Reasons for not showing up

The senators were wise not to show up, for two compelling reasons.

First, President Duterte has indisputable ground and authority to withdraw the Philippines from the Rome Statute. Withdrawal is a prerogative of a treaty signatory.

Second, the ICC is a dubious institution, rejected or ignored by the biggest and leading countries of the world, and propped up mainly by lesser states. It was controversial at birth; it remains controversial and debatable today.

Chief diplomat

The president of the Philippines has constitutional primacy in the conduct of foreign affairs. He is the government's principal agent in the world, if not its sole organ.

The president is not only authorized to make treaties with the consent of the Senate. Article VII, Section 21 of the Charter provides:

"No treaty or international agreement shall be valid and effective unless concurred in by at least two-thirds of all the members of the Senate."

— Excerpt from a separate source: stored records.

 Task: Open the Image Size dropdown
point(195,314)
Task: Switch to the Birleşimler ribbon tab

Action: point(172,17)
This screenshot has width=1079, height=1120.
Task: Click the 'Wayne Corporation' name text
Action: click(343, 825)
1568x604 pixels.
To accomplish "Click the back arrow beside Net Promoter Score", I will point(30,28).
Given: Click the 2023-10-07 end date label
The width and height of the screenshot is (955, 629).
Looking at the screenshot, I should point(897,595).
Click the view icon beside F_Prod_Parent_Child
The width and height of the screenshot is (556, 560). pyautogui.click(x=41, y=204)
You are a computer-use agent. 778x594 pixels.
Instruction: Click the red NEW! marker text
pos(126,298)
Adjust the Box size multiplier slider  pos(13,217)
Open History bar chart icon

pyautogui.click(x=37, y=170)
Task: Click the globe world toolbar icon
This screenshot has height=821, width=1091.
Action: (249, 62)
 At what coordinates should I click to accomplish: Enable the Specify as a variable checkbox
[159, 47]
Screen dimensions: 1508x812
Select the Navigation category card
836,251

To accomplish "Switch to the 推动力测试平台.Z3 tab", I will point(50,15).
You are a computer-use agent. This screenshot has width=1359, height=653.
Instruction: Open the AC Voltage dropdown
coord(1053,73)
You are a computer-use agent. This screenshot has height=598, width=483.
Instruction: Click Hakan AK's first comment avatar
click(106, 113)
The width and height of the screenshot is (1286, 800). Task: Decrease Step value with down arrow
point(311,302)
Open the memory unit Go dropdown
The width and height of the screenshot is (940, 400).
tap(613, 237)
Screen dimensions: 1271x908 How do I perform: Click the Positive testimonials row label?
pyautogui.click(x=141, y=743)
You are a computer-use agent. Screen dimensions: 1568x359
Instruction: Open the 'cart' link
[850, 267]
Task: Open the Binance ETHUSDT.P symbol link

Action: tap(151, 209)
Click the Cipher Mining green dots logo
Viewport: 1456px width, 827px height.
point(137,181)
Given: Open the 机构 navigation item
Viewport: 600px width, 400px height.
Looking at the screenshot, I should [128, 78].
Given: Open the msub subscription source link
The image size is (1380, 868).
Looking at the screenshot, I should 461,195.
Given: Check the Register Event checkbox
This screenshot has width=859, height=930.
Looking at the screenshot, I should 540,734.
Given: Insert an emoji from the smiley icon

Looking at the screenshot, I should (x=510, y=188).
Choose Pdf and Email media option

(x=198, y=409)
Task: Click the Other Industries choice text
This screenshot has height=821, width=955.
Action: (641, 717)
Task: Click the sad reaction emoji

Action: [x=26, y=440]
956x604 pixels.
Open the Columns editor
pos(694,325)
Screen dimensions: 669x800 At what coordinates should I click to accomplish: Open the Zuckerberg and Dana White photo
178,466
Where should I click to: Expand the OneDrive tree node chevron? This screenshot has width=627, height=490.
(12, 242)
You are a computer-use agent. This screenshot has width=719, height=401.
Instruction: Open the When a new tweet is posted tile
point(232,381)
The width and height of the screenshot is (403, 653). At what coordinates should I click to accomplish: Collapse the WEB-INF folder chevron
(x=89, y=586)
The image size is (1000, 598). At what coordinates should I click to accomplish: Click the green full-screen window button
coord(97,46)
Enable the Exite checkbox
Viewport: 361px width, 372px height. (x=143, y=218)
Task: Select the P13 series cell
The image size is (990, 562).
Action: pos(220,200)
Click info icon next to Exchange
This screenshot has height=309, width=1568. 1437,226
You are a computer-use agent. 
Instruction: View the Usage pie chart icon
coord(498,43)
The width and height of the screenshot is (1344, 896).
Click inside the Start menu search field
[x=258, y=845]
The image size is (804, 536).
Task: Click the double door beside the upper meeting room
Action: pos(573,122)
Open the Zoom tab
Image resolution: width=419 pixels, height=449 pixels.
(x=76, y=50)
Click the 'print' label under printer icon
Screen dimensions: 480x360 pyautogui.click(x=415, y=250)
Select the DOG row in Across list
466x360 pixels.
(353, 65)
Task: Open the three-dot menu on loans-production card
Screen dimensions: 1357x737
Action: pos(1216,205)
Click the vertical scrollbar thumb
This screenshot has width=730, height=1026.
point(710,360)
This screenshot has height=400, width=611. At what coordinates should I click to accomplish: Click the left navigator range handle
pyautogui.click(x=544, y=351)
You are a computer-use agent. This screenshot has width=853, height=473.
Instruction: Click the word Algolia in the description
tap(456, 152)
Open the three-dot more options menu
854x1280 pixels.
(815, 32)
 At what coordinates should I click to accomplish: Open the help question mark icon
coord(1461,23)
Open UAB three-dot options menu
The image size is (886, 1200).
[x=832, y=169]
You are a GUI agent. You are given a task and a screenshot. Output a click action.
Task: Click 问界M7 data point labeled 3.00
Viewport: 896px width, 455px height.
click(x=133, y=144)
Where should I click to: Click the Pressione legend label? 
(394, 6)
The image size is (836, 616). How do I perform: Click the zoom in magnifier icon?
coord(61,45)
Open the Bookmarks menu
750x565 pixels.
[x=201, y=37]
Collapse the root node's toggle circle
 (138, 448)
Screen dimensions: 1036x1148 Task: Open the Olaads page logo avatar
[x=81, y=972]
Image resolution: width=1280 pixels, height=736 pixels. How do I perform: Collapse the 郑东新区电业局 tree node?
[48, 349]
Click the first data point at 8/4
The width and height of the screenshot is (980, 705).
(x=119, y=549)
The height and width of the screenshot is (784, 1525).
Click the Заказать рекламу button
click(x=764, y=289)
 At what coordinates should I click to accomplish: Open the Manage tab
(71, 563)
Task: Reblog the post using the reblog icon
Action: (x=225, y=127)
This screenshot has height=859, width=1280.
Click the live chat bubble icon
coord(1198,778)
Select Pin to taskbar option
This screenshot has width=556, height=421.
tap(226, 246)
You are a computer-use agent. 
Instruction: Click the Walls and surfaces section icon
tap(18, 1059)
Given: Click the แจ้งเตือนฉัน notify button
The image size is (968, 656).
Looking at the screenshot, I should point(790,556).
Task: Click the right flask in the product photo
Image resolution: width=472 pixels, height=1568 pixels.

It is conjectured by the opposition senators that if the Senate must consent to a treaty, it also must concur in the government's withdrawal from a treaty.

In the book, The Politics of the Presidency (CQ Press, 2010), authors Joseph Pika and John Anthony Maltese write:

"Although the president's power to negotiate international agreements is subject to political and constitutional limitations, the power to terminate such agreements is not. The Supreme Court ruled in 1979 that the president could unilaterally abrogate a defense treaty with Taiwan that was part of the agreements establishing diplomatic relations between the United States and the People's Republic of China."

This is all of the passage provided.